__AIM OF THE TASK__.
Look through the data that follows and copy each line with the string "width".

Stored records:
★ ★ ★
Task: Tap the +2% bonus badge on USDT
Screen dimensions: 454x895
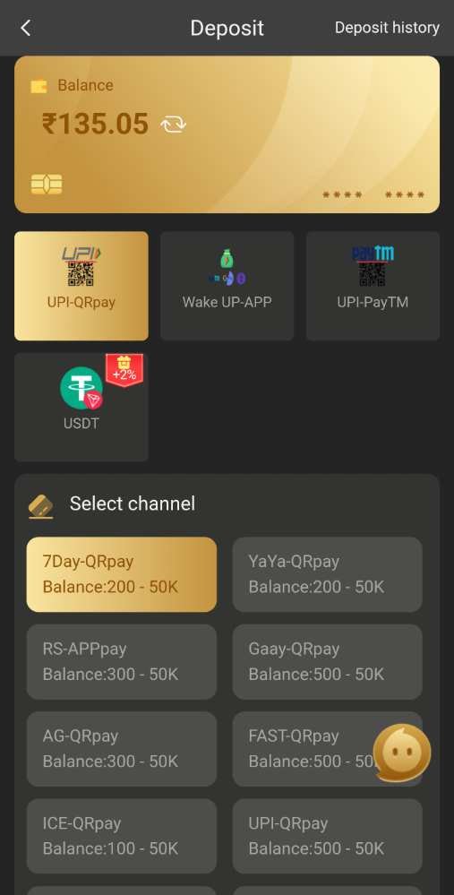Action: 124,371
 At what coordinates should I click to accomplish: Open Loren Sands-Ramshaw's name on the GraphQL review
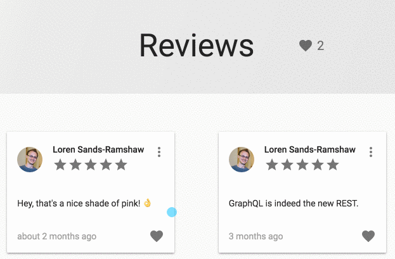[x=310, y=149]
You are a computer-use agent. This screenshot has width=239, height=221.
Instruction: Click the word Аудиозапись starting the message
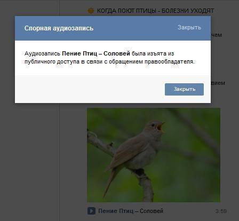(42, 53)
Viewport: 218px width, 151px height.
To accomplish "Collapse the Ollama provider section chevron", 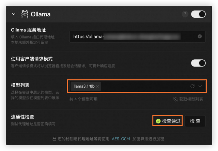I will click(x=14, y=14).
★ ★ ★
__ANSWER__.
You are a computer-use agent. This screenshot has width=239, height=221.
Viewport: 218px width, 151px height.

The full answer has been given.